TSPO: Temporal Sampling Policy Optimization for Long-form Video Language Understanding

TL;DR

TSPO tackles the challenge of long-form video language understanding by learning a trainable sparse frame sampling policy through reinforcement learning. It introduces an event-aware temporal agent to score candidate frames and uses GRPO-based optimization to jointly refine keyframe selection and language generation, while freezing the LLM to maintain stability. The approach leverages two data pipelines—Comprehensive Temporal Data and Video Needle-in-a-Haystack—to provide targeted rewards for temporal localization and answering accuracy, yielding state-of-the-art results across multiple benchmarks and transferring to different Video-MLLMs. This work reduces computation, improves accuracy on long videos, and provides a practical framework for scalable long-form video QA with MLLMs.

Abstract

Multimodal Large Language Models (MLLMs) have demonstrated significant progress in vision-language tasks, yet they still face challenges when processing long-duration video inputs. The limitation arises from MLLMs' context limit and training costs, necessitating sparse frame sampling before feeding videos into MLLMs.

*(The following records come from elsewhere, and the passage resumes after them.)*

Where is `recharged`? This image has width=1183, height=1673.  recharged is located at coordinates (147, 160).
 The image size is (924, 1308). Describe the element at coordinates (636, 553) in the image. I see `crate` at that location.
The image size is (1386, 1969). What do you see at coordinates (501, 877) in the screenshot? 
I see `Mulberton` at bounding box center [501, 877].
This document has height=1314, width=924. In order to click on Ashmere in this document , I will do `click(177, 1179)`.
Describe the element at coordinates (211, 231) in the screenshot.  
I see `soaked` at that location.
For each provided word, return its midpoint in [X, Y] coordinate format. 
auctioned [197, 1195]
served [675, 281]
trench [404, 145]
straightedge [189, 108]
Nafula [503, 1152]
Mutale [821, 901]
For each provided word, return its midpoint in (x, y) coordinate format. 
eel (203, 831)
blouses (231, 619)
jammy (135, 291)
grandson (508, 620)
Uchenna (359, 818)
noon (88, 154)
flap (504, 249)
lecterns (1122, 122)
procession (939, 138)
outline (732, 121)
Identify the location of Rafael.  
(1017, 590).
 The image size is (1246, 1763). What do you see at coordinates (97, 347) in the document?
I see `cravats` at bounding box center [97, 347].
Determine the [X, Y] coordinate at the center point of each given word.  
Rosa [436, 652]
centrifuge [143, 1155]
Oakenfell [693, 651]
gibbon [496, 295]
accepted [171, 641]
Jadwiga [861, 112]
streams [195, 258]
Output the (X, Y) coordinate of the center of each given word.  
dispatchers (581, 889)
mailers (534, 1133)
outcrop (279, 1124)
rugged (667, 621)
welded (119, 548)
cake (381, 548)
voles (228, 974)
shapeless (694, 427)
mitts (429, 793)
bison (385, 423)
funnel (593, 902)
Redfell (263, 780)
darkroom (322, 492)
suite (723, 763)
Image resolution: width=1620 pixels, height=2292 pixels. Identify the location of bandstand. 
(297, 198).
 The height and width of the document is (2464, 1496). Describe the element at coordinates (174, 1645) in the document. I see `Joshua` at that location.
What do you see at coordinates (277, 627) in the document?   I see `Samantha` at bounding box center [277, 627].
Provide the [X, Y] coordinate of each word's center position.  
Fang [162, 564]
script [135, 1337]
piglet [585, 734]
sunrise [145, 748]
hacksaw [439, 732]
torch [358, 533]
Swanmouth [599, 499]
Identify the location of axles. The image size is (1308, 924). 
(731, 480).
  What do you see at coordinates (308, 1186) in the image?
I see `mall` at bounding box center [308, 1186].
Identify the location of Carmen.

However, building a trainable sampling method remains challenging due to the unsupervised and non-differentiable nature of sparse frame sampling in Video-MLLMs. To address these problems, we propose Temporal Sampling Policy Optimization (TSPO), advancing MLLMs' long-form video-language understanding via reinforcement learning. Specifically, we first propose a trainable event-aware temporal agent, which captures event-query correlation for performing probabilistic keyframe selection. Then, we propose the TSPO reinforcement learning paradigm, which models keyframe selection and language generation as a joint decision-making process, enabling end-to-end group relative optimization for the temporal sampling policy. Furthermore, we propose a dual-style long video training data construction pipeline, balancing comprehensive temporal understanding and key segment localization. Finally, we incorporate rule-based answering accuracy and temporal locating reward mechanisms to optimize the temporal sampling policy. Comprehensive experiments show that our TSPO achieves state-of-the-art performance across multiple long video understanding benchmarks, and shows transferable ability across different cutting-edge Video-MLLMs. Our code is available at https://github.com/Hui-design/TSPO

Paper Structure

This paper contains 14 sections, 11 equations, 5 figures, 6 tables.

Figures (5)

  • Figure 1: Illustrations of different frame sampling methods: Training-free uniform sampling (a) and keyframe search (b) select unsatisfactory frames, while our method (c) explores and optimizes the temporal sampling policy that leads to the correct answer in an end-to-end training manner.
  • Figure 2: The overview of our TSPO framework. The training pipeline takes long videos as inputs, first employing a temporal agent to sample $G$ keyframe combinations (only one during inference), then optimizing the sampling policy through our temporal sampling policy optimization algorithm with Temporal localization reward $R_T$ and Answering Accuracy reward $R_A$.
  • Figure 3: Comparison between our TSPO and previous Video-MLLM optimization methods. We model keyframe selection and language generation as a joint decision-making process for end-to-end optimization of the temporal agent.
  • Figure 4: Our proposed TSPO-targeted long video training data construction pipeline.
  • Figure 5: Visualization comparisons of sampled frames and corresponding responses between ours and LLaVA-Video.